Хотя Морозова говорит, что потому и нет у неё ничего, что своротил ей всё тот урод. Уже давно должно бы быть. В её возрасте жены – уже брюхатые ходят первенцами. Качаю головой – у неё ещё грудь не отрасла, но она уже должна ходить замужней и брюхатой! О, Мир! О, нравы! Но не мне судить! Потому я лишь щелчком ремня заставляю их прекратить возню. Пусть потерпят. После сказки и в конуре Пашкиной – да. При детях – нет! Да, они и знают. Так, щекотают друг друга.
– Какую сегодня сказку будем слушать? – спрашиваю, усаживаясь на маленькую, низкую, «дедову» скамеечку, подперев голову правой рукой в УМнике, поставленной на колено.
– Бара-Дух! – выдыхает Мишка из своей колыбельки.
– А тебе, Мишка, не страшно будет? – спрашиваю я, умиляясь в очередной раз ребёнку.
– Я уже большой! – возмущается он в ответ. – Вот мне Дед Живчик ноги полечит – я Паладином стану! Всю нечисть поизведу! Не будут разбойники на дорогах людей забижать!

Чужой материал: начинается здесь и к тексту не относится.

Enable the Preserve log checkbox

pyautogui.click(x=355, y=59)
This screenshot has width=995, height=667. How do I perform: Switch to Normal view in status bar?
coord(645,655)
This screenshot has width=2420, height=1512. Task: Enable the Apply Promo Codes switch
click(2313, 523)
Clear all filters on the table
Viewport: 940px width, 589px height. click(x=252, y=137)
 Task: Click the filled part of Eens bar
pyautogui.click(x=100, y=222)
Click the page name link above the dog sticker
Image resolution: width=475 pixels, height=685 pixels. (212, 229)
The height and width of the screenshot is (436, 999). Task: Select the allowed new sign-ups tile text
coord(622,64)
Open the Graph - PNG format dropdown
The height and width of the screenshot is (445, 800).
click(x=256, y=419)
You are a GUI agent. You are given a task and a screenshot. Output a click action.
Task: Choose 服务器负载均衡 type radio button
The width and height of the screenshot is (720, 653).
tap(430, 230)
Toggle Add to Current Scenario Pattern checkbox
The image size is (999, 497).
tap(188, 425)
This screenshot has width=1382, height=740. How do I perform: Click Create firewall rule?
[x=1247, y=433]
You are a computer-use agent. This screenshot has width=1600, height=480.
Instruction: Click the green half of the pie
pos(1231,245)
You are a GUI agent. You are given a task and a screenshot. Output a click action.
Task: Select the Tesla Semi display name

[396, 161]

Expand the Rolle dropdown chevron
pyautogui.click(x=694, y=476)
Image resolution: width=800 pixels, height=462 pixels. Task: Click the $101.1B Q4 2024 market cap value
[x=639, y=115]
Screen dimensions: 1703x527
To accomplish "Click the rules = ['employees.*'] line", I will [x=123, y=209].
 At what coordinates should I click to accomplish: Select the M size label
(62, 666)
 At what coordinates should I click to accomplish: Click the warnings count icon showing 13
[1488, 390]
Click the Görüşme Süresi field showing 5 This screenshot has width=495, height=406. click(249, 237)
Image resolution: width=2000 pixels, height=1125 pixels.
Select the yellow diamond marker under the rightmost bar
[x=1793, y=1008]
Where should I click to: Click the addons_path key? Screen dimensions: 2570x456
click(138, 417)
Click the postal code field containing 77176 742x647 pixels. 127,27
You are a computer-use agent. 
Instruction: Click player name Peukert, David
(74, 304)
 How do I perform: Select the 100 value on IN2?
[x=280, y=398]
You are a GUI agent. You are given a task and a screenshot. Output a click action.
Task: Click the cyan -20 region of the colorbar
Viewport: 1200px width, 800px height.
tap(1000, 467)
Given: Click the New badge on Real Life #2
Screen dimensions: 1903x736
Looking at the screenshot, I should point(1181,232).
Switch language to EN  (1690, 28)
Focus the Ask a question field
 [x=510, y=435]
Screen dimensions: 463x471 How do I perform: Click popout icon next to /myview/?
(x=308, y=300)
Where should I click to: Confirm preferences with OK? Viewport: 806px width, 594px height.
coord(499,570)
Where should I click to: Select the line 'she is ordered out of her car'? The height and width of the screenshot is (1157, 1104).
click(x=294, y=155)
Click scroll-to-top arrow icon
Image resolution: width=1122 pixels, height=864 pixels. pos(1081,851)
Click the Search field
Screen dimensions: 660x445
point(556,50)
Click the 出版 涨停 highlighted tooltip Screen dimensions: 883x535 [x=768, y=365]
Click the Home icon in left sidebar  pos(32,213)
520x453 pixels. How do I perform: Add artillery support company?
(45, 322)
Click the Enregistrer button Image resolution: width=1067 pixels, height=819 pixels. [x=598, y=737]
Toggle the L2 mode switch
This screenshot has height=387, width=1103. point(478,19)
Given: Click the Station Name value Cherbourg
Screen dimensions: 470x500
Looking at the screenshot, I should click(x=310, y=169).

Так! Строго смотрю на Снегурочку. Она прячет лицо за одеяло. Пашку с Машкой – даже не рассматриваю. У них мозги не так развёрнуты. Это «внучка» пробует, мне подражая, переводить свой небогатый жизненный опыт в былинную форму.
– Спи, давай, Паладин! – усмехаюсь я.
– И ничего тут смешного! – слышу я в ответ и даже рот разеваю от удивления. Под смех остальных. Никак не привыкну к стремительному развитию малыша. А всё сам виноват! Видя Проклятие, не понял – что это. Думал аутизм малыша – от неразвитости разума. Развивал его разум. Доразвился. Аж сам – в шоке.
– Я буду Великим Демоноборцем, как отец, Северная Белая Башня! – заявляет мальчуган.
– Выпорет тебя Морозовна, – вздыхаю я, грозя пальцем Снегурочке. – За язык твой длинный!
– Мышь, я же просила! – стонет Снегурочка.
– Так это же – Дед! – удивляется Малыш, показывая из-за борта колыбельки белый пух стоящих вертикально, как у ёжика, волос и голубой хитро прищуренный глаз. – Он же – свой!
Вздыхаю. Качаю головой, машу рукой:
– Глазки закрыли. А будут некоторые козехвостые взбрыкивать – выгоню! Под Ливень – пастись!
Опять ржут. Малыш заливается звонким смехом. Слышу, чую, ощущаю – шаги на лестнице. По замиранию сердца узнаю шаги.
– Это так вы засыпаете? – грозно говорит Морозова. Все вновь утыкаются в подушки, зажмурившись. Даже Пашка. Накрывшись одеялом, причём – только голову и плечи, отчего казалось, что на постели лежит великан с головой Дерезы и с Пашкиными ногами, и – прикидывается мебелью, чтобы не выгнали.
Женщина садится, прямо на пол, на свои же ноги, подобрав юбку, привалившись ко мне, тоже закрывает глаза.
Начинаю сказку. Про славных и могучих богатырей – Охотников на нечисть, что живут в Вечном Пути, в постоянном скитании по Дороге, изводя тех, кто честным людям жить мешает. Про Дедку Ёжку (у меня волосы теми мазями знахарок вылечились, теперь, если не прижимать банданой и шляпой, то, как у Малыша, – торчат, как у белого, седого одуванчика), что пошёл со славными и могучими богатырями из славного города – Волчьего Логова, да на жуткий Бара-Дуг, порабощённый подлыми колдунами.
– И говорит Ёжка Духу Пирамиды, джинну: «Сим-сим – откройся, Сим-сим – отдайся!»